Home Lex Fridman Notes
Lex Fridman · 2017-01-22 · 1h 27m

MIT 6.S094: Deep Reinforcement Learning for Motion Planning

Lex Fridman teaches deep reinforcement learning and Q-learning, then unveils DeepTraffic, a browser-based competition to solve traffic with neural networks.

MIT 6.S094: Deep Reinforcement Learning for Motion Planning
The guest

Lex Fridman — MIT researcher and lecturer teaching the 6.S094 course on deep learning for self-driving cars

The gist

This is a solo MIT 6.S094 lecture by Lex Fridman covering deep reinforcement learning and its application to motion planning.
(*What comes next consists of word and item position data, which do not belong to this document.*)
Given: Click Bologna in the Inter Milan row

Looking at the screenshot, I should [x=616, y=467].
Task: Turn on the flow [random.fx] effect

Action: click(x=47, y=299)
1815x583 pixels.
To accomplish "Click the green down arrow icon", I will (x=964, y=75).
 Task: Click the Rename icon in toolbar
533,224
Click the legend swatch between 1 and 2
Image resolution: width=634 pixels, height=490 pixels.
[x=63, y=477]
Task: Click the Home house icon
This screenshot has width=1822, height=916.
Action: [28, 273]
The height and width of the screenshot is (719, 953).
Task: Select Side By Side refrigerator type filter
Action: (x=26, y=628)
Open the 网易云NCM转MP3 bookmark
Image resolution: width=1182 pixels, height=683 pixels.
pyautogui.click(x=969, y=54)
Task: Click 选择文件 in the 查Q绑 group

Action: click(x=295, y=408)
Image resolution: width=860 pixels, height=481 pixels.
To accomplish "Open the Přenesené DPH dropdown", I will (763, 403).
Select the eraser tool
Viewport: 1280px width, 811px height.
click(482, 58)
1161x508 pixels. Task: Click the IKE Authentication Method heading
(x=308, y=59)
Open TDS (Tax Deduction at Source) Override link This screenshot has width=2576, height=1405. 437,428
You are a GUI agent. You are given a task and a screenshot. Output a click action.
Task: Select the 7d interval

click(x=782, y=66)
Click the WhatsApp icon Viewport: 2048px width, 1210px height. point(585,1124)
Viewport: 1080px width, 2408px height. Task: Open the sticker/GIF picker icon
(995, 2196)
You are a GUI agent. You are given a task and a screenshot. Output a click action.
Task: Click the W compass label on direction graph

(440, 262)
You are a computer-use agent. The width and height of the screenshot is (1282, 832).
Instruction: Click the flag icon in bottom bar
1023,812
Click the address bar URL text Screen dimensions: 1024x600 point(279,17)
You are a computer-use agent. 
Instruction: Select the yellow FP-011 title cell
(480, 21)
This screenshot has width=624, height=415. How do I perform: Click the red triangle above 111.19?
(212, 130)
He builds from the fundamentals of supervised, unsupervised, and reinforcement learning, through perceptrons, neural networks, and Q-learning with the Bellman equation. He explains how DeepMind's deep Q-networks learned to play Atari games from raw pixels and how AlphaGo beat the world Go champion. The lecture culminates in the unveiling of DeepTraffic, a browser-based deep reinforcement learning competition where students design neural networks to drive a car at high speed on a simulated seven-lane highway.

Big reveals

  • Fridman unveils the first course project, DeepTraffic, where students use deep reinforcement learning to solve a traffic simulation and compete on a leaderboard for a special prize.
  • DeepMind's deep Q-network learned to play Atari games better than humans using only raw pixels as input, demonstrated in the 2013 paper.
  • After four hours of training, the Atari Breakout agent discovers the lazy strategy of drilling a hole through the blocks to trap the ball at the top.
  • DeepTraffic challenges students to build a network achieving 65 mph or higher on a seven-lane highway, all running live in the browser.
  • The DeepTraffic agent chooses among five actions: move left, move right, stay, accelerate, or slow down, learned via deep Q-learning in the browser.
  • AlphaGo beat the Go world champion by first training a policy network on expert games before learning through self-play simulation.

Things worth remembering

  • A single neuron can approximate a NAND gate, a universal logic gate from which any computer can be built.
  • A 28x28 pixel digit image is 784 numbers, each from 0 to 255, forming the 784-neuron input layer of the classifier network.
  • Reinforcement learning follows an explore-then-exploit pattern using an epsilon-greedy policy that takes random actions with probability epsilon.
  • The Q-table for four stacked 84x84 grayscale Atari frames would be larger than the number of atoms in the universe.
  • After only ten minutes of training the Breakout agent learns almost nothing, but after two hours on a single GPU it reaches human-level play.
  • DeepTraffic training runs in a separate Web Worker thread at about a thousand frames per second, far faster than real time.
  • DeepTraffic uses ConvNet.JS, a JavaScript neural network library written by Andrej Karpathy of Stanford and OpenAI.
  • DeepTraffic was featured on the front page of Hacker News, so Fridman delayed posting the links publicly.